##### Given passage
From: Andrii Nakryiko <andrii@kernel.org>
To: <bpf@vger.kernel.org>, <ast@kernel.org>, <daniel@iogearbox.net>
Cc: <andrii@kernel.org>, <kernel-team@meta.com>
Subject: [PATCH bpf-next] bpf: ensure state checkpointing at iter_next() call sites
Date: Thu, 9 Mar 2023 22:01:49 -0800 [thread overview]
Message-ID: <20230310060149.625887-1-andrii@kernel.org> (raw)
State equivalence check and checkpointing performed in is_state_visited()
employs certain heuristics to try to save memory by avoiding state checkpoints
if not enough jumps and instructions happened since last checkpoint. This leads
to unpredictability of whether a particular instruction will be checkpointed
and how regularly. While normally this is not causing much problems (except
inconveniences for predictable verifier tests, which we overcome with
BPF_F_TEST_STATE_FREQ flag), turns out it's not the case for open-coded
iterators.
##########
##### Record set
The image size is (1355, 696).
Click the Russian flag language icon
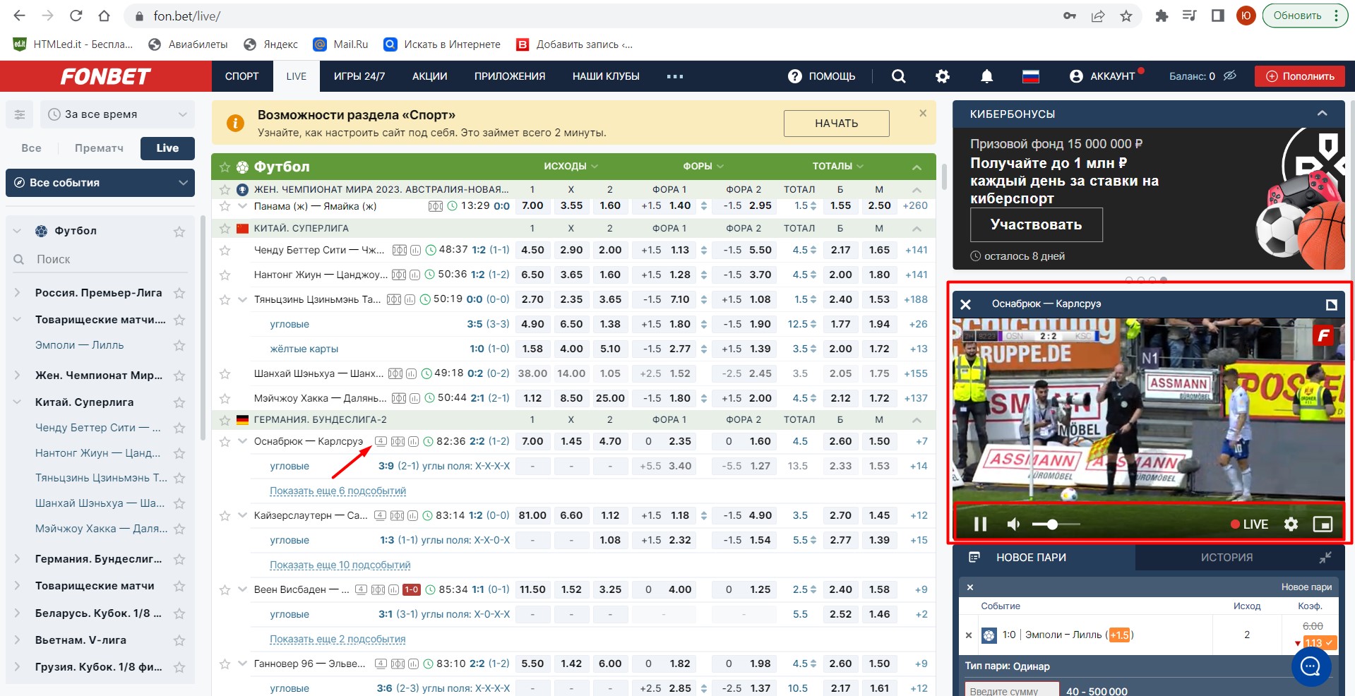[x=1031, y=76]
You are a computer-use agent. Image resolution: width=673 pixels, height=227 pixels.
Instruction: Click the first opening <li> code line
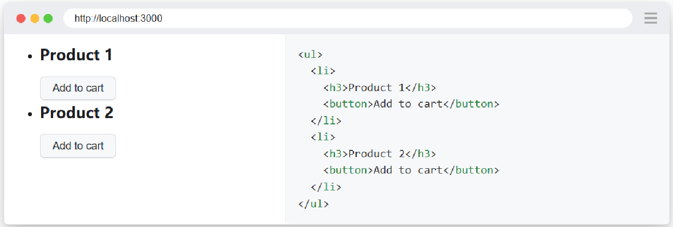(x=323, y=71)
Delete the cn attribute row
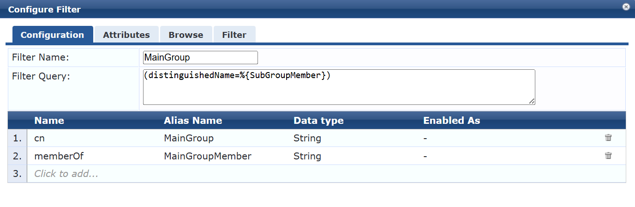Viewport: 635px width, 207px height. tap(608, 138)
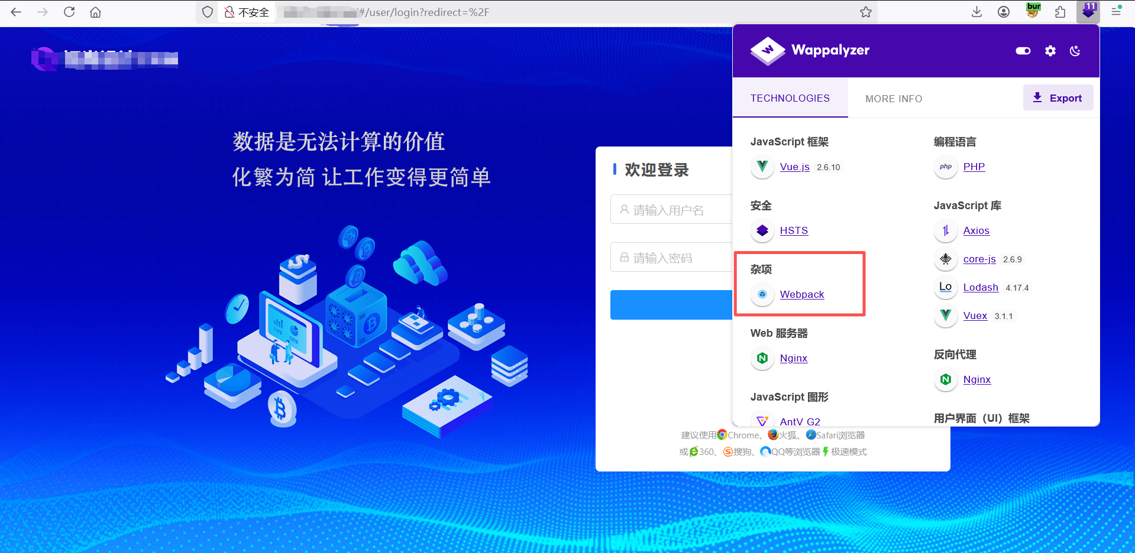This screenshot has height=553, width=1135.
Task: Open Wappalyzer settings via gear icon
Action: [1050, 51]
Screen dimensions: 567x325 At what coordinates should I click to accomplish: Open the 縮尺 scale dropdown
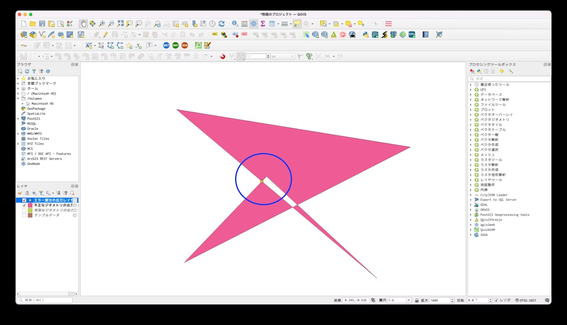click(x=408, y=300)
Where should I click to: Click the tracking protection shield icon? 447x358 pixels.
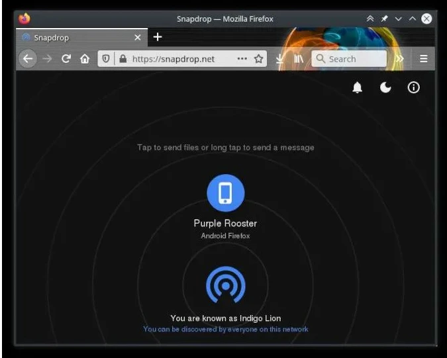pyautogui.click(x=105, y=59)
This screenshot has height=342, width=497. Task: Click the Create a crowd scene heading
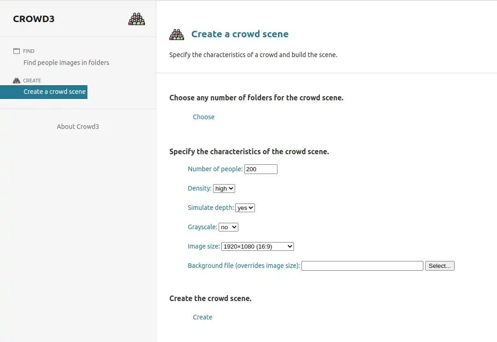pos(240,34)
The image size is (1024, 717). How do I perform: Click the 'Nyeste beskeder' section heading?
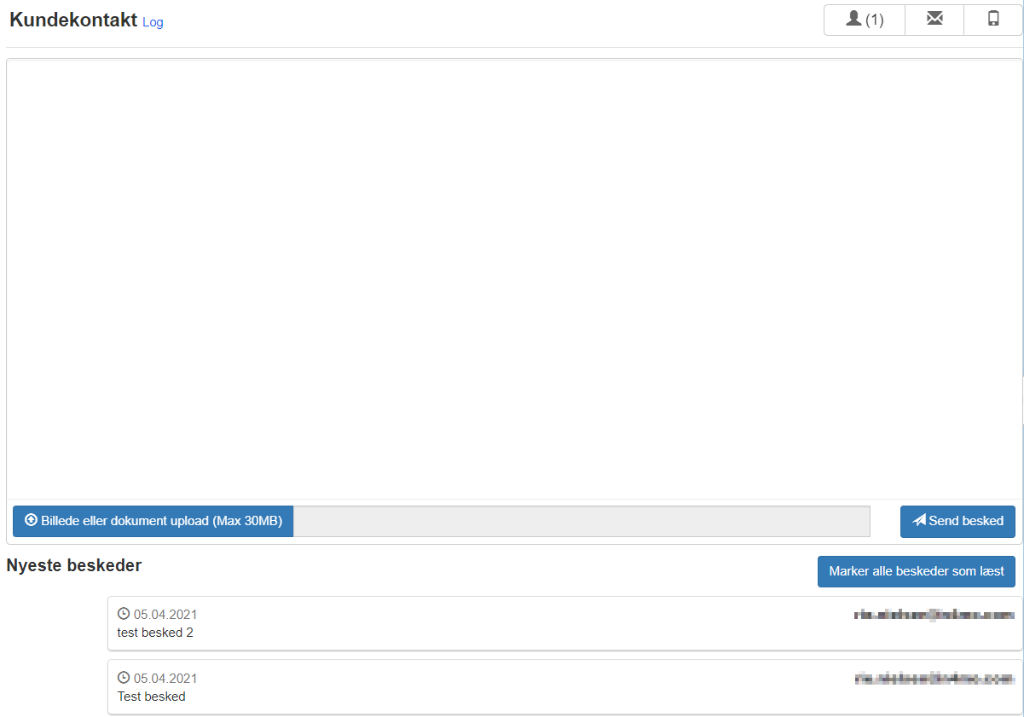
##########
* **Exercise A**
Can you reproduce the stretch of the BPF patch email from "From: Andrii Nakryiko" through "performed in is_state_visited()"?
* **Exercise B**
Will you continue the BPF patch email from the point where it stops?
The data come from a separate source.

* **Expected output A**
From: Andrii Nakryiko <andrii@kernel.org>
To: <bpf@vger.kernel.org>, <ast@kernel.org>, <daniel@iogearbox.net>
Cc: <andrii@kernel.org>, <kernel-team@meta.com>
Subject: [PATCH bpf-next] bpf: ensure state checkpointing at iter_next() call sites
Date: Thu, 9 Mar 2023 22:01:49 -0800 [thread overview]
Message-ID: <20230310060149.625887-1-andrii@kernel.org> (raw)
State equivalence check and checkpointing performed in is_state_visited()

* **Expected output B**
Checking and saving state checkpoints at iter_next() call is crucial for fast
convergence of open-coded iterator loop logic, so we need to force it. If we
don't do that, is_state_visited() might skip saving a checkpoint, causing
unnecessarily long sequence of not checkpointed instructions and jumps, leading
to exhaustion of jump history buffer, and potentially other undesired outcomes.
It is expected that with correct open-coded iterators convergence will happen
quickly, so we don't run a risk of exhausting memory.
This patch adds, in addition to prune and jump instruction marks, also a
"forced checkpoint" mark, and makes sure that any iter_next() call instruction
is marked as such.
Signed-off-by: Andrii Nakryiko <andrii@kernel.org>
---
include/linux/bpf_verifier.h | 6 +++++-
kernel/bpf/verifier.c | 31 ++++++++++++++++++++++++++++---
2 files changed, 33 insertions(+), 4 deletions(-)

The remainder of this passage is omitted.